Le sette lettere della stagione: C-A-R-D-I-F-F

di Juventibus |

stadio cardiff millenium

Seguo con passione e divertimento Luca Momblano su Twitter, Juventibus, Tv (e chi ne ha più ne metta) e mi mette spesso di buonumore riuscire a “decriptare” i suoi tweet sul mercato. In queste settimane sono in molti a cercare di capire a chi si possano riferire quelle famose “sette lettere” cui più volte fa riferimento.
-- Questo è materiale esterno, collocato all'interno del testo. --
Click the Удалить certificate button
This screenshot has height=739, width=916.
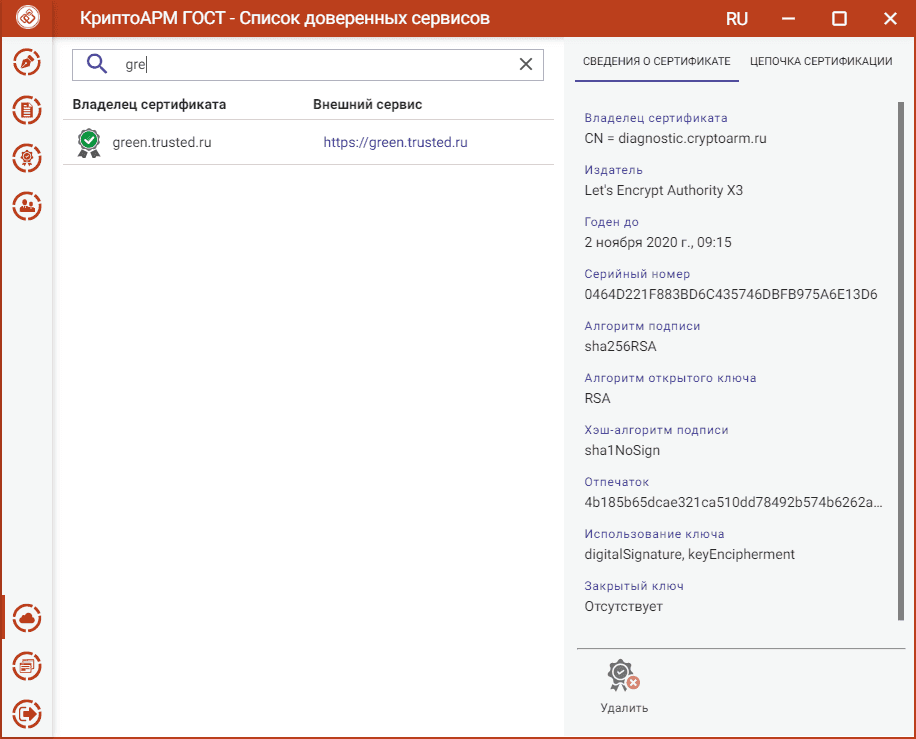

Partendo dal presupposto che io SO a chi si riferiscono (ma ovviamente non lo dirò) traggo spunto proprio da queste per raccontare brevemente perché le nostre (di tutti noi bianconeri) sette lettere della stagione sono riassumibili in una parola: Cardiff.

La stagione della Juve, è inutile girarci attorno, ruota attorno a questa parola di sette caratteri. Una città del Galles conosciuta perlopiù dagli appassionati del rugby che definiscono il Millenium Stadium come il più bello d’Europa. Ebbene, se il mercato è stato quello che è stato (e non è ancora finito), se l’entusiasmo che si è creato per l’arrivo di un campione assoluto come Higuain (e D. Alves, Pjanic, Benatia e Pjaca) è addirittura sorprendente per certi versi (noi gobbi non siamo abituati a esaltarci a luglio e agosto ma di solito preferiamo i mesi di maggio e giugno) se la sensazione che si percepisce dopo dieci anni è che siamo tornati nell’elite dei top club europei è tutto perché l’obiettivo è quello: Cardiff. Questa città l’abbiamo scoperta una sera di metà marzo quando improvvisamente ci siamo accorti, nella delusione cocente riassumibile nell’ormai celeberrimo “Evra spazzalaaa” (cit.), che… SI PUO’ FARE. Non è facile. Non è matematico dopo questi acquisti. Non è neanche probabile (visti gli avversari), dipende da innumerevoli fattori (sorteggi, infortuni, una decisione arbitrale, un palo, uno stato di forma giusto al momento giusto etc.) ma… SI PUO’ FARE.

Lo sappiamo tutti. Lo sanno i giocatori (i due anni di contratto a Buffon e Barzagli sono un chiaro segnale), lo sanno i dirigenti (il mercato è un chiaro segnale), lo sappiamo noi tifosi. La nostra stagione girerà inevitabilmente intorno a queste sette lettere: CARDIFF. Cio’ ovviamente non significa che non dobbiamo dare importanza al campionato (il sesto di fila MAI NESSUNO) che ci farebbe entrare ancora una volta nella STORIA (dove noi bianconeri ci siamo da SEMPRE) e non significa che in caso di mancato raggiungimento di quella meta (termine mai più appropriato per indicare il Millenium Stadium) la stagione debba considerarsi un fallimento. Nient’affatto. Cio’ significa che però la nostra dimensione è inevitabilmente cambiata. Migliorata. Far ruotare una stagione con la Stella Polare di Cardiff non significa farci condizionare o crearci un’ossessione che potrebbe ritorcersi contro. No. Significa che la Juve è cresciuta. O meglio, è ridiventata quello che era prima: si parte ogni anno con l’obiettivo di primeggiare. Non sono in Italia ma anche in Europa (basta vedere quanti finali di Coppa Campioni/Champions ha fatto la Juve e capire come siamo tra i 4-5 TOP CLUB EUROPEI DI SEMPRE). E poi, vogliamo mettere che se raggiungessimo questa finale anche in questo caso SAREMMO UNICI? Tutti si ricorderebbero dell’UNICA finale di Champions disputata al Millenium Stadium di Cardiff. Sette lettere.